▶ Provided passage
==============================

Originally published May 2013
Money, success and love. Them themes just never get old.
Joanna Hershon takes all three to task in her latest book, “A Dual Inheritance.” For the less erudite (and that would be me), the dual inheritance theory basically is this—human behavior is impacted both by genetics and culture. Such is the case for the book’s two male leads, Ed Cantowitz and Hugh Shipley. Meeting at Harvard, Ed and Hugh become intense, if not just a bit reserved, friends. Ed wants desperately to escape the clutches of his lower-middle-class upbringing, and Hugh isn’t exactly driven to remain a part of the very-upper-class circle in which his family resides.
When Hugh’s high school flame enters, fireworks fly for everyone. Helen Ordway’s background isn’t much different from Hugh’s, but an unplanned pregnancy and subsequent abortion didn’t do Hugh any favors with her family. Nonetheless, he’s undeterred at re-establishing their relationship. And Ed is undeterred at using what he can of Hugh to establish himself in the upper echelon. (Watch out for awkward “Hey come meet my asshole dad!” adventure prompted by Ed. Not sure who I felt sorrier for in that situation. But it wasn’t Ed.)

==============================

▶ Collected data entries
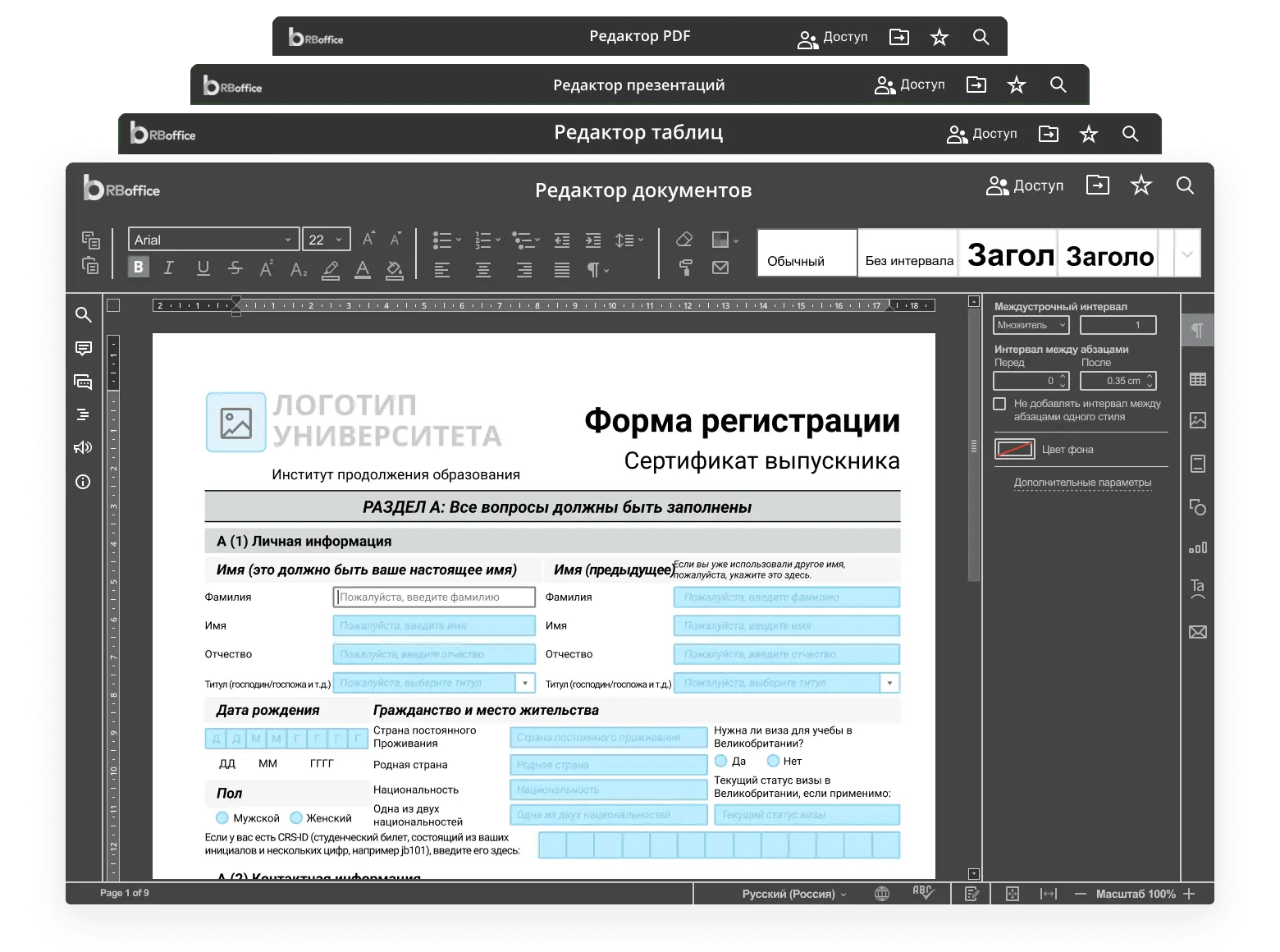The height and width of the screenshot is (952, 1280).
Task: Open table settings in right sidebar
Action: click(x=1198, y=379)
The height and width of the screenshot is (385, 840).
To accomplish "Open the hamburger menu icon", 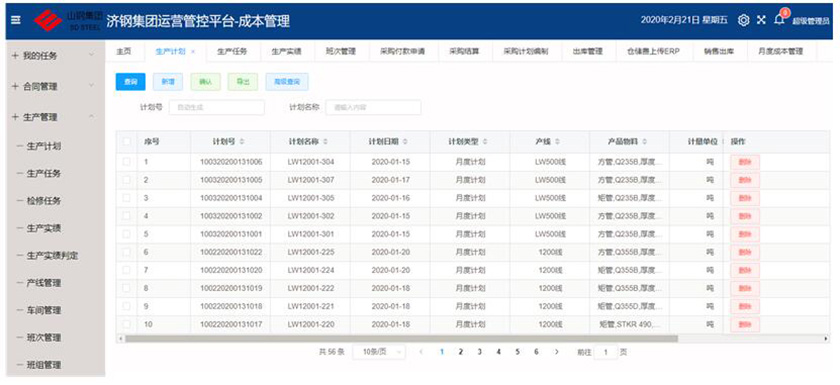I will click(16, 20).
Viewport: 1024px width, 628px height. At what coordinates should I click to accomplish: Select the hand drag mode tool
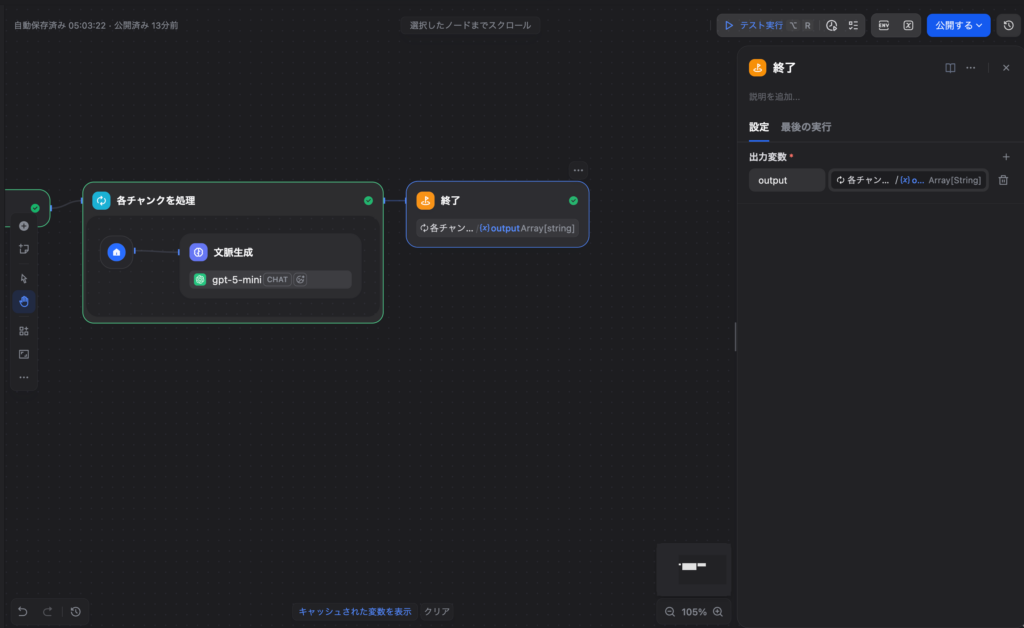coord(22,301)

==============================

▶ Assigned task 1
In the book review, rewrite everything from "Joanna Hershon takes" down to "his family resides.", replacing "Harvard" with "Yale".
▶ Assigned task 2
Answer these questions using the book review.
(a) When was the review originally published?
(b) Where do Ed and Hugh meet?
(c) What is the name of Hugh's high school flame?

▶ Result 1
Joanna Hershon takes all three to task in her latest book, “A Dual Inheritance.” For the less erudite (and that would be me), the dual inheritance theory basically is this—human behavior is impacted both by genetics and culture. Such is the case for the book’s two male leads, Ed Cantowitz and Hugh Shipley. Meeting at Yale, Ed and Hugh become intense, if not just a bit reserved, friends. Ed wants desperately to escape the clutches of his lower-middle-class upbringing, and Hugh isn’t exactly driven to remain a part of the very-upper-class circle in which his family resides.

▶ Result 2
(a) May 2013
(b) At Harvard
(c) Helen Ordway